• [Short exercise]:
Please format the records from the line with "Screen dimensions: 899x597" to the line with "Action: 180,385" as a numbered list, skipping blank lines.

** BEGIN Supplied data **

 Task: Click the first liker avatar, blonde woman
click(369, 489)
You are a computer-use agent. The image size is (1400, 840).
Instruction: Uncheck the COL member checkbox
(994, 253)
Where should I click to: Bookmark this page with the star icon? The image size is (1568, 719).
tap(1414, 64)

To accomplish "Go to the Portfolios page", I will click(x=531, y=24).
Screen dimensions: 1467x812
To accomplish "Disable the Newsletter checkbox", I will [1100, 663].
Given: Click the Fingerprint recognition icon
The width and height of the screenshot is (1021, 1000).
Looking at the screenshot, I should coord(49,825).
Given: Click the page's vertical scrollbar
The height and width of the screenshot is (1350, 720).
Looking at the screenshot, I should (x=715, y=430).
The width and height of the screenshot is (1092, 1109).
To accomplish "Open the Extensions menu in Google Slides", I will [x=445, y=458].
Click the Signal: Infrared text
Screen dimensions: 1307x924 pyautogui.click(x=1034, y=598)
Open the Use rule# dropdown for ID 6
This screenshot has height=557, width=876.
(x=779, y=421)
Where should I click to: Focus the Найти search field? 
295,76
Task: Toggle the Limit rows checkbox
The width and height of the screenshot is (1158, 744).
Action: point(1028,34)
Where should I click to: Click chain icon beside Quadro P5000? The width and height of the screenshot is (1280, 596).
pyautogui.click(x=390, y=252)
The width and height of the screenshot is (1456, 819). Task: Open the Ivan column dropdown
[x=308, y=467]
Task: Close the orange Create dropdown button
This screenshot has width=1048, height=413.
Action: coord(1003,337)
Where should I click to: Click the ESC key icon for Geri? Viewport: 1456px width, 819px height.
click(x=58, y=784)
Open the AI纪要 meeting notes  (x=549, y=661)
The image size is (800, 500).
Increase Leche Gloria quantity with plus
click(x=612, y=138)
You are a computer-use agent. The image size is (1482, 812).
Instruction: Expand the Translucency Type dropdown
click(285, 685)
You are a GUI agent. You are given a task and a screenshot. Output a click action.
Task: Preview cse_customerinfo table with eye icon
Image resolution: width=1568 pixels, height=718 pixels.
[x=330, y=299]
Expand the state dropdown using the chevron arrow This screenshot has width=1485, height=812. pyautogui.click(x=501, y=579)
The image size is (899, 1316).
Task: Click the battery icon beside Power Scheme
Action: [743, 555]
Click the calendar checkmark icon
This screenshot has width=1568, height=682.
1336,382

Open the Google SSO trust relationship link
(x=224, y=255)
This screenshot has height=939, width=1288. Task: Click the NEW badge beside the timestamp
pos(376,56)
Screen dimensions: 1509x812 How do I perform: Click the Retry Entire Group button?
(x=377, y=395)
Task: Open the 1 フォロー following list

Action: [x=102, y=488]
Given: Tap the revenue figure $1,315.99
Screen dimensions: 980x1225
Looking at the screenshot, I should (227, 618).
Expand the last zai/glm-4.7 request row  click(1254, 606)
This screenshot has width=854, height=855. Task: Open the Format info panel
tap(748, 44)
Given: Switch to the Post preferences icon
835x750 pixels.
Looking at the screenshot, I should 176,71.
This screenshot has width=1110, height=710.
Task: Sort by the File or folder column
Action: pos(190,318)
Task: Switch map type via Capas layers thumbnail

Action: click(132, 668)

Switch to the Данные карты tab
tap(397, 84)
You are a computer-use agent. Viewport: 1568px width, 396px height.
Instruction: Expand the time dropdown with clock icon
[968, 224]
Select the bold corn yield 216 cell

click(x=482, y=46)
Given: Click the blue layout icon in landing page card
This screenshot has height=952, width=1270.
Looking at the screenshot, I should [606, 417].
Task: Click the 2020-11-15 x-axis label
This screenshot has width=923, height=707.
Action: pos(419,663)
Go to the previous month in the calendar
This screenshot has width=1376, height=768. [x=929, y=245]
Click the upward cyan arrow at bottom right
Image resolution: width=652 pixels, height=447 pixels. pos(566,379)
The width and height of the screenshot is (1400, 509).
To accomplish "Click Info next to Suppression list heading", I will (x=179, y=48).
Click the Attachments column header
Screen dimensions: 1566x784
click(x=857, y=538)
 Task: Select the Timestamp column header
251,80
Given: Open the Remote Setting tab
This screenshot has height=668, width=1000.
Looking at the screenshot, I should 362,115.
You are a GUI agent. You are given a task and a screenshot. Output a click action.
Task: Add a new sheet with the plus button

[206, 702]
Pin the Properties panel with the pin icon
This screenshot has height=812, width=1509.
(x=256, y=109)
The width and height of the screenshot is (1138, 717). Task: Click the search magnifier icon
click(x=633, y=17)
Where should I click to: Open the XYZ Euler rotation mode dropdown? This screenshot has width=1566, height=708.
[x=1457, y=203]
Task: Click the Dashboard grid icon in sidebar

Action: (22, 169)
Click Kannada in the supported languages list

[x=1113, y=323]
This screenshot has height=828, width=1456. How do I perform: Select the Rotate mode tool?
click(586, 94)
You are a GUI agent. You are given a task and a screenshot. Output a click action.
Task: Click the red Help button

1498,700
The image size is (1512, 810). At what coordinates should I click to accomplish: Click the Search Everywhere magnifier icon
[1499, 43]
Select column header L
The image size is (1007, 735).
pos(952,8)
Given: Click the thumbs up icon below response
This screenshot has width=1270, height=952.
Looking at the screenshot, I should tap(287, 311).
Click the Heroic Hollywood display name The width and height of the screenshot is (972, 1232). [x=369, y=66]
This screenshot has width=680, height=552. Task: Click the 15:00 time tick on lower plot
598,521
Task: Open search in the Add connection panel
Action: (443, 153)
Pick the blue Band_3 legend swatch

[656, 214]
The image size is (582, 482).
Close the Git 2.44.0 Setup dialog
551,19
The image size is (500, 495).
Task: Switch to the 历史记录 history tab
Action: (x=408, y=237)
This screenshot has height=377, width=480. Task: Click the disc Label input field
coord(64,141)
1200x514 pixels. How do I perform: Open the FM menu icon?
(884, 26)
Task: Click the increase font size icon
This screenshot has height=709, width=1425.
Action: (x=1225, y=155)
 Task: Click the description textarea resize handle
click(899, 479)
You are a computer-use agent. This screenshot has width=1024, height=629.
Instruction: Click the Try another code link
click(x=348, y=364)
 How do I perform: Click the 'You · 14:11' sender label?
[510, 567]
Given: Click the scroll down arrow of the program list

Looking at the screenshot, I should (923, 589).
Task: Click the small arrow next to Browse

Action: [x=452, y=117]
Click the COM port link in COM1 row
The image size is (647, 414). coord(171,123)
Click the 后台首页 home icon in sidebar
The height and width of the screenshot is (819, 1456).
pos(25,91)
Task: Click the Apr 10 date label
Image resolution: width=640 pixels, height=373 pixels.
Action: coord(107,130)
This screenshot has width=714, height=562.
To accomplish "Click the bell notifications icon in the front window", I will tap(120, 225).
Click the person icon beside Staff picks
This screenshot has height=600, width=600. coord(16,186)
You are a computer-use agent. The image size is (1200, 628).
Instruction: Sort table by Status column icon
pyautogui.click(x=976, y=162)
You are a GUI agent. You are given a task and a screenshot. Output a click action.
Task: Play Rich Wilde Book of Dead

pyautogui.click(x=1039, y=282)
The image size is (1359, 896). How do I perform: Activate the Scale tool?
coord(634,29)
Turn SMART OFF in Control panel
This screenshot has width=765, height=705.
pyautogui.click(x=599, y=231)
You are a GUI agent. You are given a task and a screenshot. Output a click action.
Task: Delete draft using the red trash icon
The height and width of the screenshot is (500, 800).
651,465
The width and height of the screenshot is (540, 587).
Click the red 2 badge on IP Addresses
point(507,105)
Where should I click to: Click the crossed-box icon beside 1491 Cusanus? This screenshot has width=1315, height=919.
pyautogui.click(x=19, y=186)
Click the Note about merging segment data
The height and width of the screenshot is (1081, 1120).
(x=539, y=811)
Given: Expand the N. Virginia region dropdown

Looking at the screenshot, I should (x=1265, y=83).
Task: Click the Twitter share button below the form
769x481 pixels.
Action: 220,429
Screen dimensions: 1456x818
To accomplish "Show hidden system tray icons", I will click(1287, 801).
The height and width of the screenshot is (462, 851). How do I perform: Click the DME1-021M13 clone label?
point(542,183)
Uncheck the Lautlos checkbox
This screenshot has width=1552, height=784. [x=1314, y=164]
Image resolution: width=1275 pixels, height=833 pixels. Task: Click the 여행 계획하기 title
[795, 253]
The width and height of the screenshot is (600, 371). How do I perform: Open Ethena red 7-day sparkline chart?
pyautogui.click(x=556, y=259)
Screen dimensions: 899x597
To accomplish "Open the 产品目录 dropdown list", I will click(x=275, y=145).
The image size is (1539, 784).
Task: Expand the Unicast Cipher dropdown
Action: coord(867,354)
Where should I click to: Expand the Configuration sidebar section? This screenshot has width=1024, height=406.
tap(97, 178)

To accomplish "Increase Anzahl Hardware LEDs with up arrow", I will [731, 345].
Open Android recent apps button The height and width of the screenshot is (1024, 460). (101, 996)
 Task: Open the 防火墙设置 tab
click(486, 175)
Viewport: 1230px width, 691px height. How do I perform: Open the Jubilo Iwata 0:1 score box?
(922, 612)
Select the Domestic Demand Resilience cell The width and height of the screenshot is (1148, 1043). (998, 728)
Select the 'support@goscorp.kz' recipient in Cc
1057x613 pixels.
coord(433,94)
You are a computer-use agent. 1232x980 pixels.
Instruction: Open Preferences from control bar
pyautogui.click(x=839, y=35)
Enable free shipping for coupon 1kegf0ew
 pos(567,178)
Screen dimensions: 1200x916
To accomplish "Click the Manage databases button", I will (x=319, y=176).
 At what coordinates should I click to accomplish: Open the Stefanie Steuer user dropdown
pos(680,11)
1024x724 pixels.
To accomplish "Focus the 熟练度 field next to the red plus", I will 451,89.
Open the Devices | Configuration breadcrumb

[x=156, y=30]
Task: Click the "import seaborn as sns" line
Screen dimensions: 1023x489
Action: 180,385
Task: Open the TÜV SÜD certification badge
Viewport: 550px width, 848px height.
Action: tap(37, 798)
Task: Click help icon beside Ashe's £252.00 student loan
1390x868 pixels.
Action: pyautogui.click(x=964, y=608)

** END Supplied data **

• [Final result]:
1. Screen dimensions: 899x597
2. To accomplish "Open the 产品目录 dropdown list", I will click(x=275, y=145).
3. The image size is (1539, 784).
4. Task: Expand the Unicast Cipher dropdown
5. Action: coord(867,354)
6. Where should I click to: Expand the Configuration sidebar section? This screenshot has width=1024, height=406.
7. tap(97, 178)
8. To accomplish "Increase Anzahl Hardware LEDs with up arrow", I will [731, 345].
9. Open Android recent apps button The height and width of the screenshot is (1024, 460). (101, 996)
10.  Task: Open the 防火墙设置 tab
11. click(486, 175)
12. Viewport: 1230px width, 691px height. How do I perform: Open the Jubilo Iwata 0:1 score box?
13. (922, 612)
14. Select the Domestic Demand Resilience cell The width and height of the screenshot is (1148, 1043). (998, 728)
15. Select the 'support@goscorp.kz' recipient in Cc
16. 1057x613 pixels.
17. coord(433,94)
18. You are a computer-use agent. 1232x980 pixels.
19. Instruction: Open Preferences from control bar
20. pyautogui.click(x=839, y=35)
21. Enable free shipping for coupon 1kegf0ew
22.  pos(567,178)
23. Screen dimensions: 1200x916
24. To accomplish "Click the Manage databases button", I will (x=319, y=176).
25.  At what coordinates should I click to accomplish: Open the Stefanie Steuer user dropdown
26. pos(680,11)
27. 1024x724 pixels.
28. To accomplish "Focus the 熟练度 field next to the red plus", I will 451,89.
29. Open the Devices | Configuration breadcrumb
30. [x=156, y=30]
31. Task: Click the "import seaborn as sns" line
32. Screen dimensions: 1023x489
33. Action: 180,385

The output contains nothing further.